━━━━━ Supplied data ━━━━━

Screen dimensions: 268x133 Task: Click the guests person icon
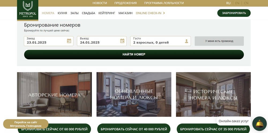point(187,41)
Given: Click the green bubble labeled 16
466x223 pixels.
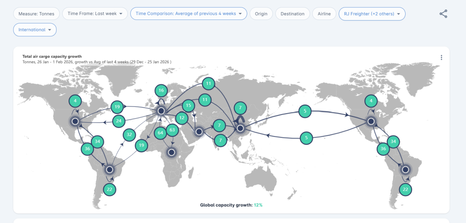Looking at the screenshot, I should click(161, 91).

━━━━━

Required action ▸
Return the records above exactly as written, but without any of the pictures.

Expected output ▸
Screen dimensions: 268x133 Task: Click the guests person icon
point(187,41)
Given: Click the green bubble labeled 16
466x223 pixels.
Looking at the screenshot, I should click(161, 91).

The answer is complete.